Published online Oct 1, 2013.
PMCID: PMC3799196

Exposure to ACEI/ARB and β-Blockers Is Associated with Improved Survival and Decreased Tumor Progression and Hospitalizations in Patients with Advanced Colon Cancer1


BACKGROUND: Advanced colon cancer is associated with weight loss and decreased survival. Studies suggest that angiotensin and β-adrenergic blockade decrease colon cancer progression and ameliorate weight loss. This study aims to determine whether exposure to β-adrenoceptor blockers (BBs), angiotensin-converting enzyme inhibitors (ACEIs), or angiotensin receptor blockers (ARBs) is associated with decreased mortality, tumor progression, number of hospitalizations, or weight loss in colorectal cancer. METHODS: Retrospective chart review included patients with advanced colorectal cancer. Survival, stage, hospitalization, cancer progression, cancer treatment, and body weight history were collected. RESULTS: Two hundred sixty-two of 425 new stage III to IV colorectal cancer cases reviewed met the study criteria. Those exposed to ACEI/ARB, BB, or both were more likely to have diabetes, hypertension, and stage III colorectal cancer. Adjusting for age, presence of hypertension and diabetes, and stage, ACEI/ARB + BB exposure was associated with decreased mortality compared to unexposed individuals [hazard ratio (HR) = 0.5, confidence interval (CI) = 0.29–0.85; Cox regression, P = .01]. Fewer total and cancer-related hospitalizations and decreased cancer progression in the ACEI/ARB + BB group versus the unexposed group (HR = 0.59, CI = 0.36–0.99, P = .047) were seen. Exposure did not affect weight changes; furthermore, body weight changes from both prediagnosis and at diagnosis to 6, 12, 18, and 24 months postdiagnosis predicted survival. CONCLUSIONS: We have observed an association between exposure to a combination of ACEI/ARB + BB and increased survival, decreased hospitalizations, and decreased tumor progression in advanced colorectal cancer. Future studies will be needed to replicate these results and generalize them to broader populations. Determination of causality will require a randomized controlled trial.


Colorectal cancer is the third most prevalent cancer in America with more than 143,000 people newly diagnosed with this disease each year. Although several treatments are available for advanced colorectal cancer, novel therapies are needed, given that this cancer is one of the leading causes of death in the western world and it usually takes a toll on these patients' quality of life [1].

Recent studies suggest that angiotensin-converting enzyme inhibitors (ACEIs) and angiotensin receptor blockers (ARBs) may modulate the development and progression of cancer [2]. ACEIs reduce the production of angiotensin II, whereas ARBs selectively block the activation of angiotensin II type 1 receptors. Both result in a suppression of the renin-angiotensin system. Angiotensin II, through activation of vascular endothelial growth factor (VEGF) and VEGF receptor 2 expression in endothelial cells, stimulates neovascularization [3–5]. The angiotensin II type 2 receptor is a G protein-coupled receptor that regulates signal transducer and activator of transcription 3 (STAT3) [6]. These heterotrimeric G proteins and STAT3 have recently been established as novel therapeutic targets for both lung and colon cancers [7]. Angiotensin II also acts as an antiapoptotic agent and growth factor, stimulating cell replication through the epidermal growth factor receptor transactivation/extracellular signal-regulated kinase (ERK) signaling pathway. In vitro, the growth of cultured cancer cells is retarded by ACEI [8]. Moreover, they inhibit angiogenesis and growth of induced cancer in rats [9,10]. There are also data to suggest that blocking angiotensin II may decrease muscle proteolysis, prevent cachexia, and improve the host's function [11].

..............................

- [REQUIRED ACTIONS]:
1/ In the colon cancer passage, reproduce the text between "Colorectal cancer is" and "of life [1].", inclusive.
2/ Answer these questions from the colon cancer passage:
(a) How many of the 425 new stage III to IV colorectal cancer cases reviewed met the study criteria?
(b) How many people in America are newly diagnosed with colorectal cancer each year?
(c) What do ARBs selectively block?

..............................

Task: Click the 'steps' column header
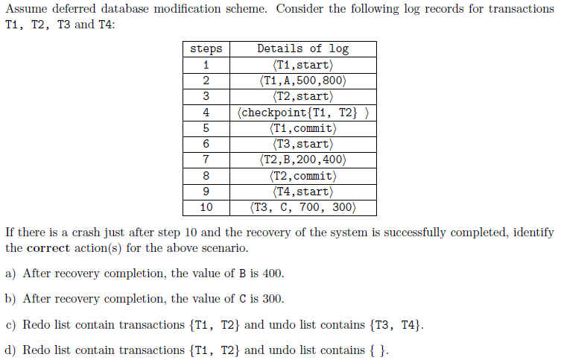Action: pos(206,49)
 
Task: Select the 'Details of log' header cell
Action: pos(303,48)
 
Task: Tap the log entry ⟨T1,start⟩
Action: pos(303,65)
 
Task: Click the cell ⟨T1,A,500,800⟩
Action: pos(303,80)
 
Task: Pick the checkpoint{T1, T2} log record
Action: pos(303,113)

..............................

- [TASK RESPONSES]:
1/
Colorectal cancer is the third most prevalent cancer in America with more than 143,000 people newly diagnosed with this disease each year. Although several treatments are available for advanced colorectal cancer, novel therapies are needed, given that this cancer is one of the leading causes of death in the western world and it usually takes a toll on these patients' quality of life [1].

2/
(a) Two hundred sixty-two
(b) More than 143,000
(c) The activation of angiotensin II type 1 receptors